▶ DIRECTIONS
Reproduce verbatim the rows below, starting at the first row and ending at the row containing "Action: point(8,234)", with both included. Leave the pictures out of your answer.

··· MATERIAL FOR THIS TASK ···

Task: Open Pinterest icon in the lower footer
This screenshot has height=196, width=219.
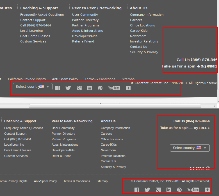Action: coord(179,190)
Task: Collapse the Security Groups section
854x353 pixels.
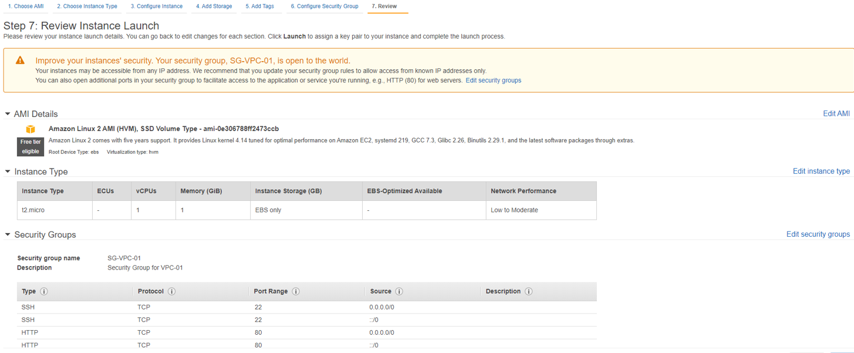Action: point(8,234)
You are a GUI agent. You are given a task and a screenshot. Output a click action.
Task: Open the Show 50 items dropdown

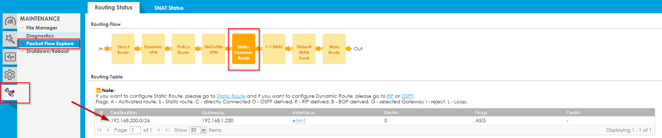click(198, 130)
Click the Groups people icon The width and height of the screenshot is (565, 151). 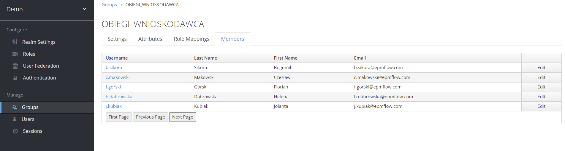tap(15, 107)
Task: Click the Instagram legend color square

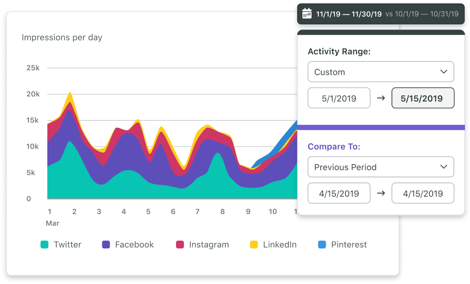Action: coord(180,245)
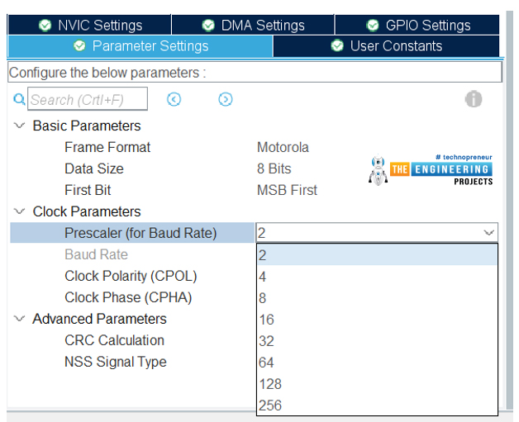Click the Search (Crtl+F) field
519x422 pixels.
[x=88, y=99]
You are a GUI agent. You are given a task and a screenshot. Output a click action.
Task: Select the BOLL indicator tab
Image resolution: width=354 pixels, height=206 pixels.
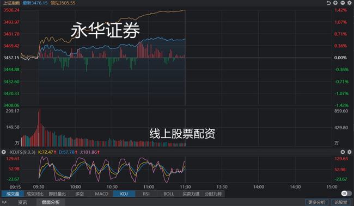[169, 194]

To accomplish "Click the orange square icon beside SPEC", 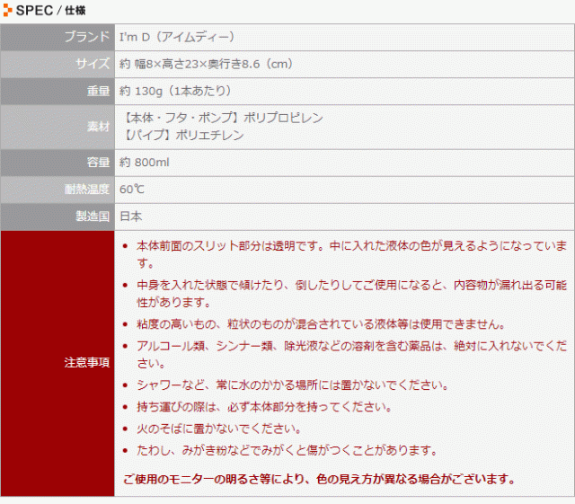I will 9,11.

···

▶ SOLUTION
Task: Open Pinterest icon in the lower footer
This screenshot has height=196, width=219.
Action: coord(179,190)
Task: Collapse the Security Groups section
854x353 pixels.
Action: point(8,234)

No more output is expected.